Yazma eylemi, düşünen özne’nin öz-ne-liği’ni keşfetme çabasıdır.
Bu çabayla kalemi eline alan yazar, hayatta kendisine tekâbül eden ve/ya kendisinin onda tekâbül ettiği yeri belirleyerek ve betimleyerek başlatır yazı serüvenini.
Kim-lik sorgulaması, diğer düşünen öznelerden farkı ve bu farkın niteliği/niceliği, onu kuşatan şeylerle olay, durum, duygu düzeylerindeki ilişkisi ve düzeyler karşısındaki sorumluluk ve/ya sorumsuzluk tutumu özne-özne, özne-nesne, fizik-metafizik mütekabiliyeti esasına göre yazarın öz-ne-liği’nin keşif süreçlerini oluşturur.

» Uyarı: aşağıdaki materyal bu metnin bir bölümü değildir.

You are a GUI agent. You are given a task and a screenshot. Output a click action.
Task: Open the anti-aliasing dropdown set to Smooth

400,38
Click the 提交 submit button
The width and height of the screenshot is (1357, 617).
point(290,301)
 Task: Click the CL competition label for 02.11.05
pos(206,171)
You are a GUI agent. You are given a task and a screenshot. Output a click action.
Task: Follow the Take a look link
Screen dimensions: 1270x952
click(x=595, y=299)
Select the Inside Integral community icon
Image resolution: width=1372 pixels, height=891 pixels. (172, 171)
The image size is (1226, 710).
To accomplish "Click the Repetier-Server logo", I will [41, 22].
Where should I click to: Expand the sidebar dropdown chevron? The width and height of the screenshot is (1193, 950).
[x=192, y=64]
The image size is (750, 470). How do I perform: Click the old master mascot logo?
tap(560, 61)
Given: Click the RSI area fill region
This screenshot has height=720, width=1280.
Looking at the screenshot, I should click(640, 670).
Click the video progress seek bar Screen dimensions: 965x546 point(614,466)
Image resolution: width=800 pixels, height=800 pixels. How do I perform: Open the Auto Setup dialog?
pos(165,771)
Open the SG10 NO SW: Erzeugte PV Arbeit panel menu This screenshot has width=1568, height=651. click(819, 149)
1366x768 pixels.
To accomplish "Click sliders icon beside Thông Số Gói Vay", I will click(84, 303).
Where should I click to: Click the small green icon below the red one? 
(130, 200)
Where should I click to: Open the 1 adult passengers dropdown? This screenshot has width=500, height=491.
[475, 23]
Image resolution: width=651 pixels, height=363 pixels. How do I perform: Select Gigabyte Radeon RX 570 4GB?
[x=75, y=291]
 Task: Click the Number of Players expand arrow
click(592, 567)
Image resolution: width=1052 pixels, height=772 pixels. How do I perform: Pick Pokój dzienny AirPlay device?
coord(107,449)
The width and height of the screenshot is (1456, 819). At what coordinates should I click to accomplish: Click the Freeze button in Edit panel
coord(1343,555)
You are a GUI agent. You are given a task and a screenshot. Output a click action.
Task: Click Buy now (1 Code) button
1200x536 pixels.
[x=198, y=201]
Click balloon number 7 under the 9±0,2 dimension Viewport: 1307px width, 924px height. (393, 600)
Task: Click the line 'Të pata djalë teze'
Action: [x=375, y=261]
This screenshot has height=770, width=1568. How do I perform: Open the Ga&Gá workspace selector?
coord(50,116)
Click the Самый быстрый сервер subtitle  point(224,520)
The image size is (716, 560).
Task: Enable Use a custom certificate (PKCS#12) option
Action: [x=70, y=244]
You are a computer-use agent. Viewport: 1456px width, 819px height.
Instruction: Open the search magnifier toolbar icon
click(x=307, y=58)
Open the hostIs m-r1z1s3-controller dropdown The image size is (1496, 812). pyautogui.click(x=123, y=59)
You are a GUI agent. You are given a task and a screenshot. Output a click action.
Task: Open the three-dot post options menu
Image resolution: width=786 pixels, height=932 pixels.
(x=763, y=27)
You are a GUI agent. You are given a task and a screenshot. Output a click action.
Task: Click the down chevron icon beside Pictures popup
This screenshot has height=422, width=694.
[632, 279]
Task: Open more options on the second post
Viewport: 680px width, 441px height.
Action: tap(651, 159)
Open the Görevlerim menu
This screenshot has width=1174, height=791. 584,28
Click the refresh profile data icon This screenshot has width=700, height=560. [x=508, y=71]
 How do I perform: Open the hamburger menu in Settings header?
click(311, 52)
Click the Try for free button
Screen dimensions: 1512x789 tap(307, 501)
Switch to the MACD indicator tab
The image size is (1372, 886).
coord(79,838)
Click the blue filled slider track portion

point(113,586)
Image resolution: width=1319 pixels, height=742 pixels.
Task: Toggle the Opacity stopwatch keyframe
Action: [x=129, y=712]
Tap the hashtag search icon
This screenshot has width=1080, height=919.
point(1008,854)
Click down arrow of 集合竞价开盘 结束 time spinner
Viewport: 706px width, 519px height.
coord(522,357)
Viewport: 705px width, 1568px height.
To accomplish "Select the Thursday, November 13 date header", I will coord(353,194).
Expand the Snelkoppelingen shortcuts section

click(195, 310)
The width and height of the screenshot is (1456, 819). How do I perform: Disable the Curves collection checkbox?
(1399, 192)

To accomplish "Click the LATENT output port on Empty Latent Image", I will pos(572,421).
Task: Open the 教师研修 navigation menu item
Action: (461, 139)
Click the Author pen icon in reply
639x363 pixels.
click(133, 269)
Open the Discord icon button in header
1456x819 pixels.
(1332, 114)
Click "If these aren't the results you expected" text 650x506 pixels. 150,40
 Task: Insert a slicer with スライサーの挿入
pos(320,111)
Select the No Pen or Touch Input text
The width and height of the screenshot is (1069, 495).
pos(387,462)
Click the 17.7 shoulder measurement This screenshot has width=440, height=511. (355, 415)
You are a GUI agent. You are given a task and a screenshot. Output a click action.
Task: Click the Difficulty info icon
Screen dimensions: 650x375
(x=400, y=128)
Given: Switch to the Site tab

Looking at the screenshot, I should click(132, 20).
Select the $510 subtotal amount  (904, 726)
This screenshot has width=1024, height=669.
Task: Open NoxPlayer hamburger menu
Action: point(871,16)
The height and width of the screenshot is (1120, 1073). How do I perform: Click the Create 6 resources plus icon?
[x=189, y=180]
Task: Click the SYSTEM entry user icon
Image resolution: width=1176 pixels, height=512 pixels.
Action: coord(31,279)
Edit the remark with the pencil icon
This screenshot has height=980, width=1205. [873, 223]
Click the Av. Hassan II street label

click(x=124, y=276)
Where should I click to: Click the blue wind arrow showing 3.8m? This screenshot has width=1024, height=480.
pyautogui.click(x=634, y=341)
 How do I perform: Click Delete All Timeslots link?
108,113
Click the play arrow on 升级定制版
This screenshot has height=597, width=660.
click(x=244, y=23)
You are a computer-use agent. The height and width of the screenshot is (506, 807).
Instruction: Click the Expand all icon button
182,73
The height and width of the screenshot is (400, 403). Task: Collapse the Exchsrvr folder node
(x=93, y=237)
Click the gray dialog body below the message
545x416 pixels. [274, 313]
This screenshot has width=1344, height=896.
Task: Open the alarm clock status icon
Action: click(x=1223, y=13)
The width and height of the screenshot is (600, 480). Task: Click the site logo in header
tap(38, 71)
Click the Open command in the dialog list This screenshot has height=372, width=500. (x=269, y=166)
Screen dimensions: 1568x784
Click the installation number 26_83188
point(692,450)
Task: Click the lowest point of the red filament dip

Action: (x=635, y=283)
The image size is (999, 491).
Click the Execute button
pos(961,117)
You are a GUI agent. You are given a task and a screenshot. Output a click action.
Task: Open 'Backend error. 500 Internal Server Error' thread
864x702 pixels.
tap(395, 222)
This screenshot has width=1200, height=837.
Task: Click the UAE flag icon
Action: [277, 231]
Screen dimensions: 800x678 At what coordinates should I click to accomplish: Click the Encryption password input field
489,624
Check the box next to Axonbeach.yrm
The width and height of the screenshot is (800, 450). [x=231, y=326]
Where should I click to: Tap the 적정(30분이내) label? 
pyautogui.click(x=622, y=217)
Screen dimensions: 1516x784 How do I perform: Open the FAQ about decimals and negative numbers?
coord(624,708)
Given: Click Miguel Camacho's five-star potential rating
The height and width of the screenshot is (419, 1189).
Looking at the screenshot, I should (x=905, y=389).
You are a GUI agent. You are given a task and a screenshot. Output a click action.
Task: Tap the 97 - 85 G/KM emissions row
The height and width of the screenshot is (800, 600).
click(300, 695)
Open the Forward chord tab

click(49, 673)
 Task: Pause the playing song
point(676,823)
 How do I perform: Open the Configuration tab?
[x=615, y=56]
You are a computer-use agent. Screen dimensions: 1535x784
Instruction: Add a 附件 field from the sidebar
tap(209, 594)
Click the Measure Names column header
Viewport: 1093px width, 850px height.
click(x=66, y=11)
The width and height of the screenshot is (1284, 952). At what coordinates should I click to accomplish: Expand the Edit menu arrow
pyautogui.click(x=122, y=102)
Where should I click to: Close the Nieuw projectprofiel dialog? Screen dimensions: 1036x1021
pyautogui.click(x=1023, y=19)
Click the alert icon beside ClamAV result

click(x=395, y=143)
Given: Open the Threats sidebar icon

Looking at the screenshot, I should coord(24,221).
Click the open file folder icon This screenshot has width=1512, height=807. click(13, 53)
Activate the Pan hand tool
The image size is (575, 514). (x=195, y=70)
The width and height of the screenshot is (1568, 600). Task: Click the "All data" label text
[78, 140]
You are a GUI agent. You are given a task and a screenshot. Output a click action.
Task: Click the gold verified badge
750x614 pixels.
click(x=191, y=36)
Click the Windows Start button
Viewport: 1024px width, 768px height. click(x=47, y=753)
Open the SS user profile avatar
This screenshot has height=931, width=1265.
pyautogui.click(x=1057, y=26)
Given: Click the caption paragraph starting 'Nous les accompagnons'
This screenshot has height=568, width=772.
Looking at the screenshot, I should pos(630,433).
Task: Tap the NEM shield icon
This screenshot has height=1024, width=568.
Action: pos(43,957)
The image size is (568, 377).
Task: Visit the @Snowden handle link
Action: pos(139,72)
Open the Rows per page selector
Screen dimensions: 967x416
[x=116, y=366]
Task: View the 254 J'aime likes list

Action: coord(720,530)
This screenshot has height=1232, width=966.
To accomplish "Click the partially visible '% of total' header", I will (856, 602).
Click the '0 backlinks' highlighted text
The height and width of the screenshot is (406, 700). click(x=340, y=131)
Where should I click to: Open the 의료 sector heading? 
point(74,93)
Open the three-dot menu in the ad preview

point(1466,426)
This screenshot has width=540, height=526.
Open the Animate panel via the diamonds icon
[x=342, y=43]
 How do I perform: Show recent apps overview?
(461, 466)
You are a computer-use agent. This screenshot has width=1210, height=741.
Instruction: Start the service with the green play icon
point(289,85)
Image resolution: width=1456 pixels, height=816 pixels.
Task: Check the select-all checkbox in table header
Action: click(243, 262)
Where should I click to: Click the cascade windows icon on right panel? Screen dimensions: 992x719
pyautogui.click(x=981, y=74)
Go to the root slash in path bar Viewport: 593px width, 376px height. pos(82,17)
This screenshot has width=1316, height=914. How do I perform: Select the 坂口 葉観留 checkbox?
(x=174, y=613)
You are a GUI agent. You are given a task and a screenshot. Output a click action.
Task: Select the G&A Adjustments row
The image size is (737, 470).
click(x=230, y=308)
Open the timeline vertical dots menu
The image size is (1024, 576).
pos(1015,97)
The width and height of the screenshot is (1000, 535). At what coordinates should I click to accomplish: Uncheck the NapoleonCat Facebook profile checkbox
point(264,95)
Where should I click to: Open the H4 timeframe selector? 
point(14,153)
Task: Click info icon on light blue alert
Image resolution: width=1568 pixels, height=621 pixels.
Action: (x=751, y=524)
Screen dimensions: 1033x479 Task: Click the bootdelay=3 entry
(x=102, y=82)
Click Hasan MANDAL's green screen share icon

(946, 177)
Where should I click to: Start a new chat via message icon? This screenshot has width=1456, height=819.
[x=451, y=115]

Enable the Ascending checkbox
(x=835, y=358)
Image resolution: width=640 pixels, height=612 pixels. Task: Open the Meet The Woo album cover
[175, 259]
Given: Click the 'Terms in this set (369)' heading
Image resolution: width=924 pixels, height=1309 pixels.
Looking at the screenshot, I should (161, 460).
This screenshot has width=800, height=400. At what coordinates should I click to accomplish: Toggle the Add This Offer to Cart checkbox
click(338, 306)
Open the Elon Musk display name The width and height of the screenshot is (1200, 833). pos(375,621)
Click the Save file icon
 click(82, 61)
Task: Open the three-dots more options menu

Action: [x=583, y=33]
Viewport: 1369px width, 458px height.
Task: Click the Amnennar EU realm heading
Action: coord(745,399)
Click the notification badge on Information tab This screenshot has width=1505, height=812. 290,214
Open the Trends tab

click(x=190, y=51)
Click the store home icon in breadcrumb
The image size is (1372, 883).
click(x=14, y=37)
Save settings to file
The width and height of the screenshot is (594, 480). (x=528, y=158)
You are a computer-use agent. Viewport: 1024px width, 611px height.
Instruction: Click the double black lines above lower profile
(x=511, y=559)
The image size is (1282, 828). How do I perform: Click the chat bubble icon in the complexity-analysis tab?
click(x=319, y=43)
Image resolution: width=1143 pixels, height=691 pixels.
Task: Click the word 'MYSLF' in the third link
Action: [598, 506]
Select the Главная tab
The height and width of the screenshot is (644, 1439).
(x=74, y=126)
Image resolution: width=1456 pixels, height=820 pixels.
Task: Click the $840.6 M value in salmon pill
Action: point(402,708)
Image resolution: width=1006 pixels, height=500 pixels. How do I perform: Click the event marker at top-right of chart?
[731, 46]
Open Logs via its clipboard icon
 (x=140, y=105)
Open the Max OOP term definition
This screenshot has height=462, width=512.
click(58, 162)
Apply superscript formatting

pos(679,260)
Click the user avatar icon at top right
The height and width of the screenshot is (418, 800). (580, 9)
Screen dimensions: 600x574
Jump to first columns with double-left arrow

Kimi yazarlar, öz-ne-lik keşfini asıl yazı alanı olarak belirleyerek, kendi mahrem ve dolayısıyla gotik dünyalarını sivriltmeyi seçerken, kimi yazarlar da kendini kendine karşı ötekileştirerek, diğer öznenin perspektifini, nesnenin bilgisini kuşanarak genelin içinde özel kalmayı tercih ederler.
Şu anda, ilk dört kitabında yer alan öykülerini topluca okumaya hazırlandığınız Cemal Şakar, söz konusu bu iki tutumu yazma eyleminin gerekli iki aşaması olarak gören ve uygulayan bir öykücüdür.